Owen Courrèges said...

"According to #OneTeam members, you're not being governed by an anti-democratic plutocracy so much as you are benefiting from the data-driven expertise of technocratic problem solvers."


I couldn't have put it better. This elitist, technocratic nonsense spreads from city to city. There's a massive disconnect between the political class and everyone else.

elsbet said...

This is the new professional administrator, or technocrat, world. At UNO, we're now being fed that "data-driven" line to explain why there is no shared governance between the academic side and the administration. These people could be running any widget factory, and everyone needs to just get the hell out of management's way.

neworleansmusicman said...

I have two blogs, one about jail and justice in NOLA and one about Mardi Gras. I notice your LA blog roll is incomplete-
I'm not included. http://watchopp.wordpress.com and http://news.carnivalneworleans.com. I have my doubts about you fixing this since I believe I've contacted you already about this. Take care and Happy Mardi Gras!

jeffrey said...

Thanks for sharing those. I've added them now. I try to keep track of as many local sites as I can if I'm aware of them.

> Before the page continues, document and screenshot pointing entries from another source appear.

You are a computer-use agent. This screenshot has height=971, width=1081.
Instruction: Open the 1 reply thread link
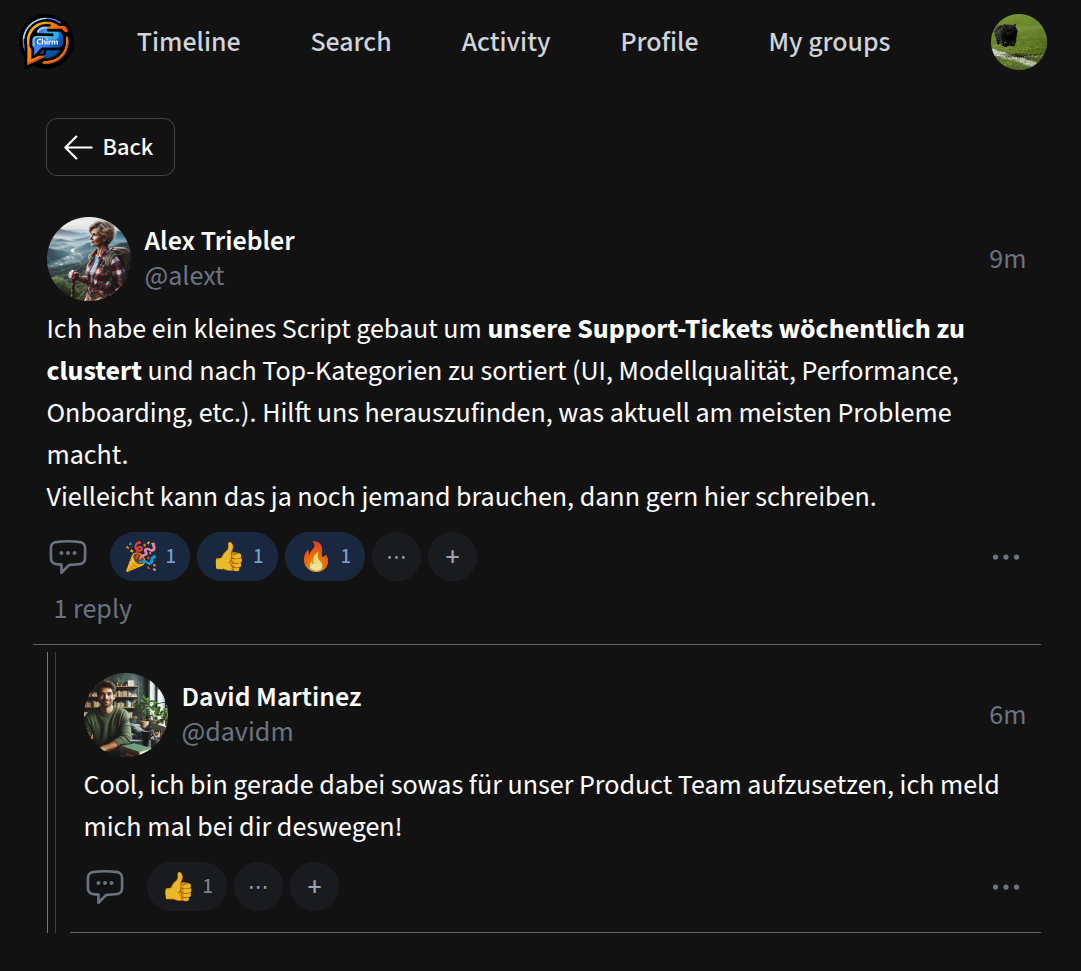pyautogui.click(x=92, y=608)
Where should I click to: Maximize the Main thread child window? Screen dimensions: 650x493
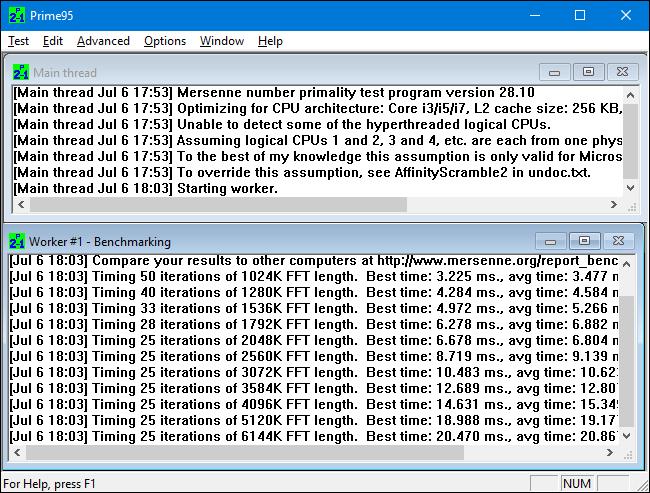coord(588,72)

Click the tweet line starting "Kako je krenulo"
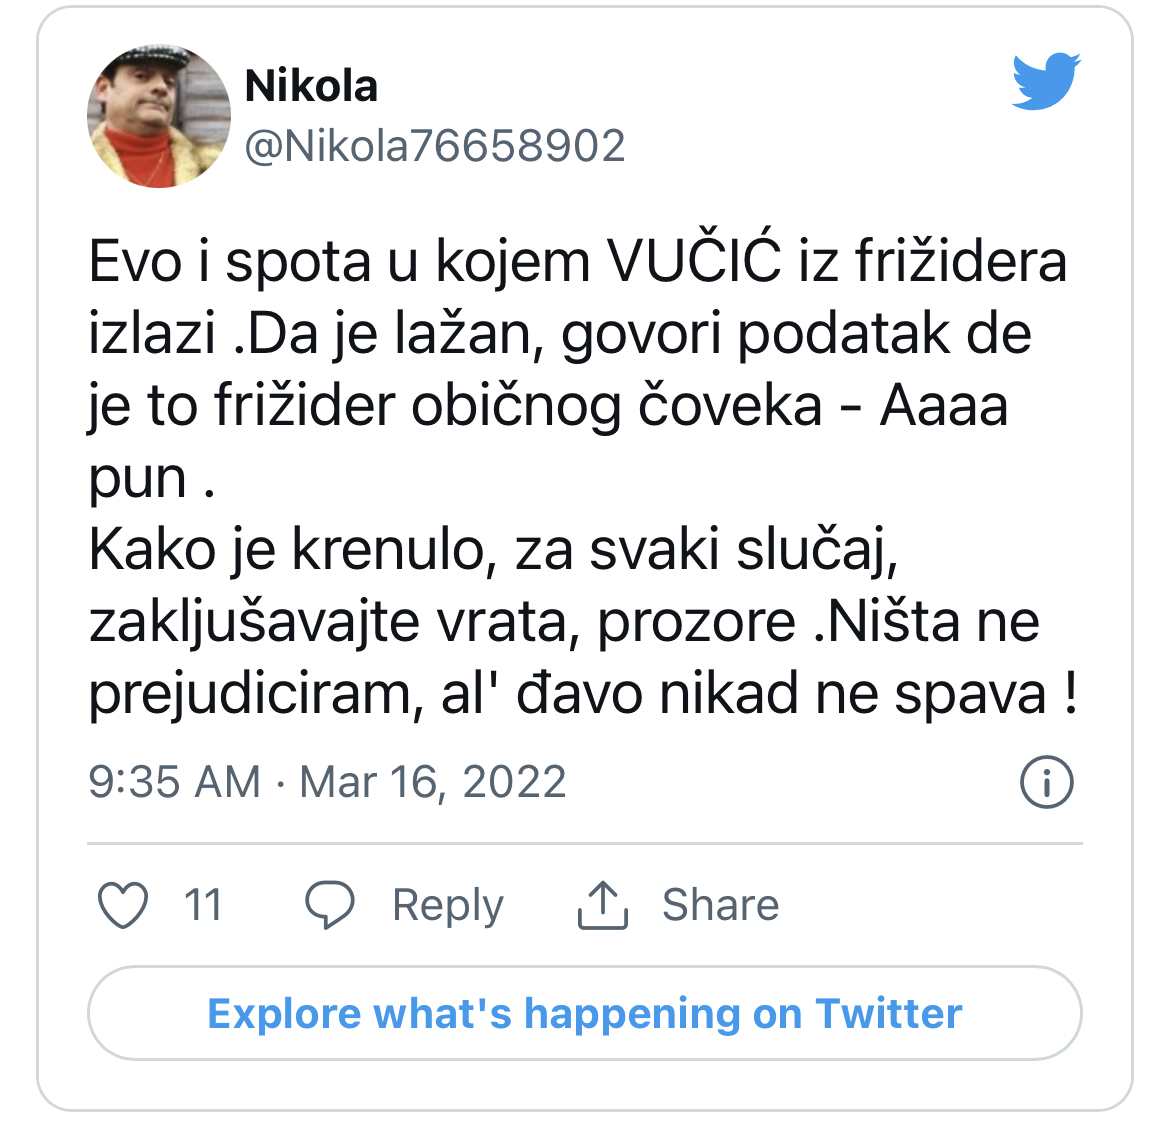(493, 550)
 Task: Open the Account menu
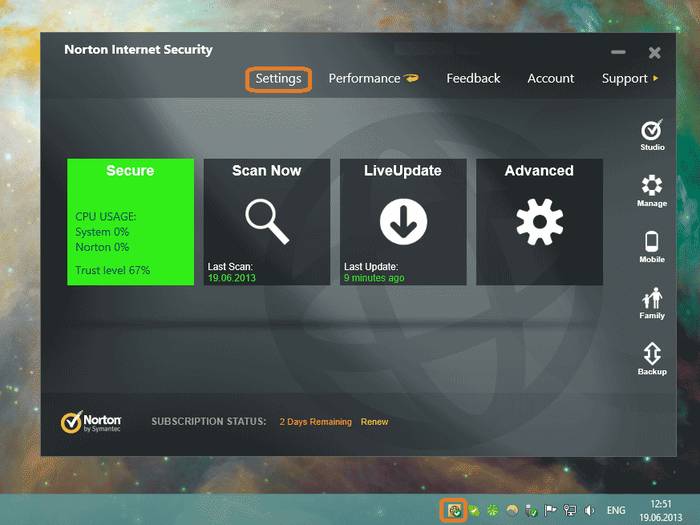click(551, 79)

Sorry if I missed or forgot about a prior notice. I'm sure the links on the left here are not complete. There are a number that are now dormant and there are a good deal more I have bookmarked or in my feed reader that I just never got around to adding in the links here. There are a lot of things that are out of date or not well maintained about this site.

But, hey, while we're talking about this, I notice that in this post, http://blog.carnivalneworleans.com/?p=5831, you've used one of my Flickr photos from last year's Tucks parade. http://www.flickr.com/photos/skooksie/8459268197/ That's terrific! I put the them up there so people will share them. But I also put them there under a standard Creative Commons license which asks those who put the photos to use to please cite their source and link back to the photo's original location.


Please feel free to continue using my pics in the future. But if you can link back when you do, I would appreciate it.

hopitoulas said...

You know, the real problem with only #OneTeam is all questions sound as rude as noise. Maybe we'll see an ordinance on rudeness soon.